[TASK BRIEF] Return the following lines and nothing else: the one holding "The height and" and all those after it in the records below, unchanged, minus any pictures.

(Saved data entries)
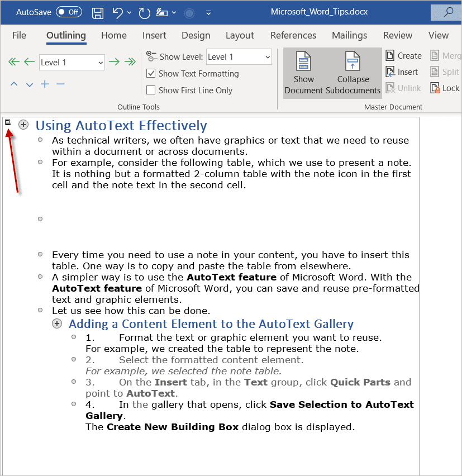Viewport: 462px width, 476px height.
Task: Click the Expand plus icon in outline tools
Action: [45, 84]
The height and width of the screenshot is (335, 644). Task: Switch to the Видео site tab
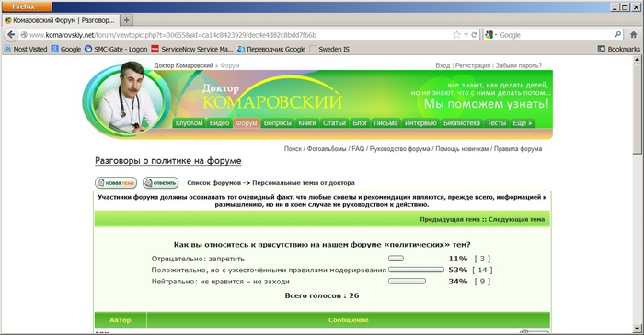coord(219,123)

[TASK ANSWER]
The height and width of the screenshot is (335, 644). Task: Switch to the Видео site tab
coord(219,123)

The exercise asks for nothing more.